Militias Supplement Security as Further Instability Looms
In parts of northern Ivory Coast, local militiamen called Dozos drive along the countryside’s dusty roads, where they help the state keep the locals safe. Unlike the nation’s prosperous south, development, security and rule of law have struggled to reach the north.
Armed groups linked to Islamic State and al-Qaida already wreak havoc less than 100 kilometers away, over the country’s northern border in Burkina Faso and Mali. As they begin to attack and try to recruit in Ivory Coast, Ivorian analysts say many of the conditions that caused conflict in Burkina Faso and Mali are present here: lack of state security, development, and intercommunal tensions.
One Dozo, who gave his name only as Sekongo, said violence and crime led the militias to organize.
He said the Dozos work with the rangers, the police, the gendarmerie.
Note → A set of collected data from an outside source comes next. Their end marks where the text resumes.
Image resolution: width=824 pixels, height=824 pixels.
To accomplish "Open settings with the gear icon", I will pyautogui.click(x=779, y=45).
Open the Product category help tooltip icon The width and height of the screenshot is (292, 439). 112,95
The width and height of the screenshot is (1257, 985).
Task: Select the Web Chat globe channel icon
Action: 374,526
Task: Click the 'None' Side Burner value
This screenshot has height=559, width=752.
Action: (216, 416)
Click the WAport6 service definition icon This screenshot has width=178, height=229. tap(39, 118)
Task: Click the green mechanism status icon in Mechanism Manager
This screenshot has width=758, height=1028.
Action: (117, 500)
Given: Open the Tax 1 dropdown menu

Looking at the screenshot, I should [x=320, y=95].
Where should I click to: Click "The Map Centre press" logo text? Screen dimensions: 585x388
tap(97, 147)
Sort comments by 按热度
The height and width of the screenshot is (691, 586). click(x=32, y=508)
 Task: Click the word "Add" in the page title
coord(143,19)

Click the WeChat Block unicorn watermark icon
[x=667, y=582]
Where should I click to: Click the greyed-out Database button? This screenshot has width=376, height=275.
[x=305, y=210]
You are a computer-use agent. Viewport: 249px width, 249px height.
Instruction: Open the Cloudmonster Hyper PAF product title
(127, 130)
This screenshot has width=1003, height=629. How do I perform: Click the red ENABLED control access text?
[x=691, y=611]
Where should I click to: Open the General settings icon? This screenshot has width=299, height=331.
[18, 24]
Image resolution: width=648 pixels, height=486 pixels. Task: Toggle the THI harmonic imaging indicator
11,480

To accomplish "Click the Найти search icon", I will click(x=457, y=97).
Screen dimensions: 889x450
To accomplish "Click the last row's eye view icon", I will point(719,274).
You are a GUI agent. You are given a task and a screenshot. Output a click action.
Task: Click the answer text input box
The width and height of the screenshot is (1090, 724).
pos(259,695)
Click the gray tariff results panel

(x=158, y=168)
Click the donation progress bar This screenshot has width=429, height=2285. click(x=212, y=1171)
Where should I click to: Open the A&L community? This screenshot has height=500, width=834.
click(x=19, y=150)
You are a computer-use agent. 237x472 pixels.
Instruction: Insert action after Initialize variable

Often, the Dozos are called upon to join them on missions, he added.
In Burkina Faso and Mali, militia groups also emerged in areas now overrun by terror groups, where state control was weak.
Bakary Ouattara, who runs the chapter of the Dozos in Korhogo, a major city in the Ivorian north, believes the government does not have enough resources to install security forces in the smaller villages, especially those that are 25, 50, and 60 kilometers away from the gendarmerie or the police station.
“Imagine if the population is attacked, by the time the police arrive and intervene, the attackers will already have left,” he said.
He added that security in the region remains good, however.
Traditional leaders in the north also supplement justice and the rule of law by arbitrating disputes.
Issa Coulibaly of Korhogo said when citizens have a problem that they are unable to deal with, they turn to him.
The traditional leader also said development in the north has improved in recent years, although the majority of those living outside of big towns or cities interviewed by VOA disagreed.
Another major cause of the conflict in neighboring countries is tension between herder and farmer communities, which analyst Lassina Diara of the Timbuktu Institute said is also a problem in Ivory Coast.
Diara said the lack of cohesion between herder communities and other communities has not yet seen a very strong response on the part of the state.
Arthur Ranga, a military historian at Félix Houphouët Boigny University in Abidjan, advises the government on the security situation in the north. He said tensions in the north have not reached a critical state.
There is concern, he said, but there is no exodus or displacement yet, because so far the government has been able to give a good military response and is also trying to build a social response.
The Ivorian Ministry of Security did not respond to an interview request by VOA.